▸ **Description of the task**: Transcribe the data exactly.
□ □ □ □ □ □ □
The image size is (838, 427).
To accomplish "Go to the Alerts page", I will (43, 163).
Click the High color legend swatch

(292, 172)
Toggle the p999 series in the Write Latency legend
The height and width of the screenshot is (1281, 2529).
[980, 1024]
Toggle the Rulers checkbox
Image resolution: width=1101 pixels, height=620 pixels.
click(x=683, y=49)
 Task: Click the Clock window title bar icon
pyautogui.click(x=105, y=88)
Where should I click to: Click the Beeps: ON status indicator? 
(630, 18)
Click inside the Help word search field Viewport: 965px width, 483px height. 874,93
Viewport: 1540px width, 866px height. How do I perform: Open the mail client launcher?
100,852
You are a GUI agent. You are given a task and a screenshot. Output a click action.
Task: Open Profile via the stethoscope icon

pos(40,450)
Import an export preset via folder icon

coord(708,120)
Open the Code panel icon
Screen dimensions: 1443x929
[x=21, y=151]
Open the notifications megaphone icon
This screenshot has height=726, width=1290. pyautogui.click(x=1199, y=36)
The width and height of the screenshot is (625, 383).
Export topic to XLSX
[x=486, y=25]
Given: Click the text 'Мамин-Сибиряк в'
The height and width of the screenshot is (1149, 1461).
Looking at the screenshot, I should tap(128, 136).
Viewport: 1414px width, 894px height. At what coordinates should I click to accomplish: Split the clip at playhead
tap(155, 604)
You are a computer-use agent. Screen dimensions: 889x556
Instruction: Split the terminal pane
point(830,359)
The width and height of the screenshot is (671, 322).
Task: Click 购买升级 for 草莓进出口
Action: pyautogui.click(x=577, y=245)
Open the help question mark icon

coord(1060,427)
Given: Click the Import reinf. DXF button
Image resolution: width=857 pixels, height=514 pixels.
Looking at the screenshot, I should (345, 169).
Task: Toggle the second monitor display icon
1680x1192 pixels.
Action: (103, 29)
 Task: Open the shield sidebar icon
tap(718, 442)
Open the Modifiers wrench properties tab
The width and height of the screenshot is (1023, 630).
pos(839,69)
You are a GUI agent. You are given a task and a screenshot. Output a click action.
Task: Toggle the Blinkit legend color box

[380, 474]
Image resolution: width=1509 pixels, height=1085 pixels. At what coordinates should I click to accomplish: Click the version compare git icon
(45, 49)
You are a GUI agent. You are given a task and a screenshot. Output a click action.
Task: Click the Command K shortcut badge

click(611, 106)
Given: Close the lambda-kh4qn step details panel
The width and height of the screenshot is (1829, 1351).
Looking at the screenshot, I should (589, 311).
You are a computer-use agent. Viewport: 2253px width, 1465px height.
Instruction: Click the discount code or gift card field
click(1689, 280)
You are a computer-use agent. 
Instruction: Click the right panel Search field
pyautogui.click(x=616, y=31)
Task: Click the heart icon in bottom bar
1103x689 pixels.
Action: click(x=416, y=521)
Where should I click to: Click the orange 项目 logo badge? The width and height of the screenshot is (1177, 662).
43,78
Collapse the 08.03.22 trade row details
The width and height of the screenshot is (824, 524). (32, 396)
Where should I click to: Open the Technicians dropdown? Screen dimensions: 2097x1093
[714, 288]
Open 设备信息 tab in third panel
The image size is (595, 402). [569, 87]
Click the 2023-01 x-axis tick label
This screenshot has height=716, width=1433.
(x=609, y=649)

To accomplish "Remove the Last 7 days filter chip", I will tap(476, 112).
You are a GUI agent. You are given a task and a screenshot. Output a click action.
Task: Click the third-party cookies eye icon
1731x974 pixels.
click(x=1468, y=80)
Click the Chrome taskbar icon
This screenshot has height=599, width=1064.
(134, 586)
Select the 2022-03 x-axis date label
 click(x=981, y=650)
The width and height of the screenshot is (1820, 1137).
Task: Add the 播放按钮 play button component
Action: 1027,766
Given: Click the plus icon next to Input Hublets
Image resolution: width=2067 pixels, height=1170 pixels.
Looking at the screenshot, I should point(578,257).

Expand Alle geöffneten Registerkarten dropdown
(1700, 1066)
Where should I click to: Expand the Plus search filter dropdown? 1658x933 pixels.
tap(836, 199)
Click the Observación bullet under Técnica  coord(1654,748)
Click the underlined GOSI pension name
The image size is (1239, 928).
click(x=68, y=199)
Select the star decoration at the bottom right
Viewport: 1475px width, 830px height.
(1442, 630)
□ □ □ □ □ □ □
▸ **Response for this exercise**:
The image size is (838, 427).
To accomplish "Go to the Alerts page", I will (43, 163).
Click the High color legend swatch

(292, 172)
Toggle the p999 series in the Write Latency legend
The height and width of the screenshot is (1281, 2529).
[980, 1024]
Toggle the Rulers checkbox
Image resolution: width=1101 pixels, height=620 pixels.
click(x=683, y=49)
 Task: Click the Clock window title bar icon
pyautogui.click(x=105, y=88)
Where should I click to: Click the Beeps: ON status indicator? 
(630, 18)
Click inside the Help word search field Viewport: 965px width, 483px height. 874,93
Viewport: 1540px width, 866px height. How do I perform: Open the mail client launcher?
100,852
You are a GUI agent. You are given a task and a screenshot. Output a click action.
Task: Open Profile via the stethoscope icon

pos(40,450)
Import an export preset via folder icon

coord(708,120)
Open the Code panel icon
Screen dimensions: 1443x929
[x=21, y=151]
Open the notifications megaphone icon
This screenshot has height=726, width=1290. pyautogui.click(x=1199, y=36)
The width and height of the screenshot is (625, 383).
Export topic to XLSX
[x=486, y=25]
Given: Click the text 'Мамин-Сибиряк в'
The height and width of the screenshot is (1149, 1461).
Looking at the screenshot, I should tap(128, 136).
Viewport: 1414px width, 894px height. At what coordinates should I click to accomplish: Split the clip at playhead
tap(155, 604)
You are a computer-use agent. Screen dimensions: 889x556
Instruction: Split the terminal pane
point(830,359)
The width and height of the screenshot is (671, 322).
Task: Click 购买升级 for 草莓进出口
Action: pyautogui.click(x=577, y=245)
Open the help question mark icon

coord(1060,427)
Given: Click the Import reinf. DXF button
Image resolution: width=857 pixels, height=514 pixels.
Looking at the screenshot, I should (345, 169).
Task: Toggle the second monitor display icon
1680x1192 pixels.
Action: (103, 29)
 Task: Open the shield sidebar icon
tap(718, 442)
Open the Modifiers wrench properties tab
The width and height of the screenshot is (1023, 630).
pos(839,69)
You are a GUI agent. You are given a task and a screenshot. Output a click action.
Task: Toggle the Blinkit legend color box

[380, 474]
Image resolution: width=1509 pixels, height=1085 pixels. At what coordinates should I click to accomplish: Click the version compare git icon
(45, 49)
You are a GUI agent. You are given a task and a screenshot. Output a click action.
Task: Click the Command K shortcut badge

click(611, 106)
Given: Close the lambda-kh4qn step details panel
The width and height of the screenshot is (1829, 1351).
Looking at the screenshot, I should (589, 311).
You are a computer-use agent. Viewport: 2253px width, 1465px height.
Instruction: Click the discount code or gift card field
click(1689, 280)
You are a computer-use agent. 
Instruction: Click the right panel Search field
pyautogui.click(x=616, y=31)
Task: Click the heart icon in bottom bar
1103x689 pixels.
Action: click(x=416, y=521)
Where should I click to: Click the orange 项目 logo badge? The width and height of the screenshot is (1177, 662).
43,78
Collapse the 08.03.22 trade row details
The width and height of the screenshot is (824, 524). (32, 396)
Where should I click to: Open the Technicians dropdown? Screen dimensions: 2097x1093
[714, 288]
Open 设备信息 tab in third panel
The image size is (595, 402). [569, 87]
Click the 2023-01 x-axis tick label
This screenshot has height=716, width=1433.
(x=609, y=649)

To accomplish "Remove the Last 7 days filter chip", I will tap(476, 112).
You are a GUI agent. You are given a task and a screenshot. Output a click action.
Task: Click the third-party cookies eye icon
1731x974 pixels.
click(x=1468, y=80)
Click the Chrome taskbar icon
This screenshot has height=599, width=1064.
(134, 586)
Select the 2022-03 x-axis date label
 click(x=981, y=650)
The width and height of the screenshot is (1820, 1137).
Task: Add the 播放按钮 play button component
Action: 1027,766
Given: Click the plus icon next to Input Hublets
Image resolution: width=2067 pixels, height=1170 pixels.
Looking at the screenshot, I should point(578,257).

Expand Alle geöffneten Registerkarten dropdown
(1700, 1066)
Where should I click to: Expand the Plus search filter dropdown? 1658x933 pixels.
tap(836, 199)
Click the Observación bullet under Técnica  coord(1654,748)
Click the underlined GOSI pension name
The image size is (1239, 928).
click(x=68, y=199)
Select the star decoration at the bottom right
Viewport: 1475px width, 830px height.
(1442, 630)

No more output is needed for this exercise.